▶ **TAREFA 1**
Transcreva do documento de origem o trecho que vai de "Falem bem ou" até "para a História.".
▶ **TAREFA 2**
Explique, em uma a três frases, com que propósito o documento de origem menciona o que a Argentina conseguiu nos minutos finais contra o Egito.

▶ **DOCUMENTO DE ORIGEM**

....................

8 de julho de 2026

Porque rolamos dados

Falem bem ou mal dela, a Copa do Mundo de 2026 já está cheia de histórias interessantes--e, na minha humilde opinião, nenhuma trajetória tem sido tão espetacular quanto a da Argentina (ouso dizer que é o Time Urameshi desta edição). O que nossos hermanos conseguiram nos minutos finais contra o Egito foi milagroso e entrará para a História.

O que eu quero dizer com isso é que o futebol, como qualquer atividade em que todos os envolvidos estão no limite, pode nos surpreender de inúmeras formas.

E não há como ser diferente nos jogos de aventura. Embora, como nos jogos de guerra livres que lhes deram origem, o árbitro tenha a prerrogativa de adjudicar situações, ditando os resultados após ponderar as circunstâncias, nós acabamos rolando dados na maioria das vezes, mesmo quando as chances favorecem pesadamente um dos lados.

....................

Entradas de dados coletadas

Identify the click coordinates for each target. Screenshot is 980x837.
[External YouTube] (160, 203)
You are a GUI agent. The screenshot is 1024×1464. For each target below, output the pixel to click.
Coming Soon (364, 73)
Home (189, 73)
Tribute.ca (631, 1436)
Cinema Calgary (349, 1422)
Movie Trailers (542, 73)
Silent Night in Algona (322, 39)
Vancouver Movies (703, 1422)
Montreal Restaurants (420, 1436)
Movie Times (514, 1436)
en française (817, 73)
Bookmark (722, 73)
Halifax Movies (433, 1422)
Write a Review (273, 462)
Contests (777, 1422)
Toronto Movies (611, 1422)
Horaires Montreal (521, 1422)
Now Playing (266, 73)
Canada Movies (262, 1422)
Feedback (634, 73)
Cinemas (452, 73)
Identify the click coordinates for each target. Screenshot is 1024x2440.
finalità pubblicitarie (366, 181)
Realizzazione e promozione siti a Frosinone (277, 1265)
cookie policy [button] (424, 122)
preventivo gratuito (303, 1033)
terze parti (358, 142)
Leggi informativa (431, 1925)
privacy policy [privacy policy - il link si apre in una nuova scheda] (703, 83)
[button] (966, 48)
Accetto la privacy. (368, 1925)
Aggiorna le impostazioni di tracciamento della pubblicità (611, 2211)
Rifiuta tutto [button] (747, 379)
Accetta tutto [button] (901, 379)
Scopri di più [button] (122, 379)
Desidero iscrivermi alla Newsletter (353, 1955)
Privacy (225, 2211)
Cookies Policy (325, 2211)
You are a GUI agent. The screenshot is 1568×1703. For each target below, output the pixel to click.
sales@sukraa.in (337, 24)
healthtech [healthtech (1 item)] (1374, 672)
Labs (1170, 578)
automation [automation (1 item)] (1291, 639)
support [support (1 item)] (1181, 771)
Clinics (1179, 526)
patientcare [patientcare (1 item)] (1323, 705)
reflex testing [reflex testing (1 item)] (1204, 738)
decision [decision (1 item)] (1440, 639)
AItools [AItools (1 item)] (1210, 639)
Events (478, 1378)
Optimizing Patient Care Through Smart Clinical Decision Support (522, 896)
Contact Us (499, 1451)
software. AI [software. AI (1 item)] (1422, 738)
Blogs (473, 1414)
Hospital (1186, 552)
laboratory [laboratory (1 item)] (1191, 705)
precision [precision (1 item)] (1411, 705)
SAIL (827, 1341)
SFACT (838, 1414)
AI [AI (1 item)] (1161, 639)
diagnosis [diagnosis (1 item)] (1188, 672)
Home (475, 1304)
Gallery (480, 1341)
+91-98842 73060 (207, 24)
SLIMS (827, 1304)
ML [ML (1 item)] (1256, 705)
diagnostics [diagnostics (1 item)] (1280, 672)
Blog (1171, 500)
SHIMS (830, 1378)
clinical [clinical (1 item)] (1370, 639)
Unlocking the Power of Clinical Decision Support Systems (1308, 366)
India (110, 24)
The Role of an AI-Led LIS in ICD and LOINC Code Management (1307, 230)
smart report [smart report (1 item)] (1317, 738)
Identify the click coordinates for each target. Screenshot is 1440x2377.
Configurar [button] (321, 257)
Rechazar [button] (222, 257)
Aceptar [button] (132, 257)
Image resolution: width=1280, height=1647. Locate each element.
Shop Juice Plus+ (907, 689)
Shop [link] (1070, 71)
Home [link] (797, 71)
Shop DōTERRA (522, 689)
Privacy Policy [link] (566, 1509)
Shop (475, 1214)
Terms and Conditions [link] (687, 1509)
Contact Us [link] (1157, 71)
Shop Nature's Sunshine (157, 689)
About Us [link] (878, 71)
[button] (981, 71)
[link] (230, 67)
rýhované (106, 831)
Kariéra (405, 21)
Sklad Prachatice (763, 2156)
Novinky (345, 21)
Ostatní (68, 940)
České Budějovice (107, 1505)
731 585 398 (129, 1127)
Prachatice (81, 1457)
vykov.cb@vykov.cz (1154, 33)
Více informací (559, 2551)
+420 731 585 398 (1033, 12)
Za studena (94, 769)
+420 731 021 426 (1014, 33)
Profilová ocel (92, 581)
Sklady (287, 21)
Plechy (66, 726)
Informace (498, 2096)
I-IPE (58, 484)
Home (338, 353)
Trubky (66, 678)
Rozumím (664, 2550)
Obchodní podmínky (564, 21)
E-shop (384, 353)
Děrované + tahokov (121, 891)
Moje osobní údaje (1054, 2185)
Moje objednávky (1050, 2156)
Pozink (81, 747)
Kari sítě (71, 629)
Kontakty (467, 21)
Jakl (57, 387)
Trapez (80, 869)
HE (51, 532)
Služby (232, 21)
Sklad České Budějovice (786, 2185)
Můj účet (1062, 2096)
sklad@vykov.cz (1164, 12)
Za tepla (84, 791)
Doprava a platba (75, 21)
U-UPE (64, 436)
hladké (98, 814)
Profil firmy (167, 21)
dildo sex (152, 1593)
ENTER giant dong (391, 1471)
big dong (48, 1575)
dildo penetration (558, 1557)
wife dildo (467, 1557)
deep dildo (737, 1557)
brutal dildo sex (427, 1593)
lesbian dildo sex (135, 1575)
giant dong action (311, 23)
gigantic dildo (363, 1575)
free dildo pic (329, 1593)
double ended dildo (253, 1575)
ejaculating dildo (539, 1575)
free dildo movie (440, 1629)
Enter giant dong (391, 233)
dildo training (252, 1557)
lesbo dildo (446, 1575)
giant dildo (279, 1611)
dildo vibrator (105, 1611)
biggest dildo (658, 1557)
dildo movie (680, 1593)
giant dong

....................

▶ **RESPOSTA 1**
Falem bem ou mal dela, a Copa do Mundo de 2026 já está cheia de histórias interessantes--e, na minha humilde opinião, nenhuma trajetória tem sido tão espetacular quanto a da Argentina (ouso dizer que é o Time Urameshi desta edição). O que nossos hermanos conseguiram nos minutos finais contra o Egito foi milagroso e entrará para a História.

▶ **RESPOSTA 2**
A menção serve para mostrar que o futebol, como qualquer atividade em que todos os envolvidos estão no limite, pode surpreender de inúmeras formas. O mesmo vale para os jogos de aventura, nos quais, por isso, se acaba rolando dados na maioria das vezes, mesmo quando as chances favorecem pesadamente um dos lados.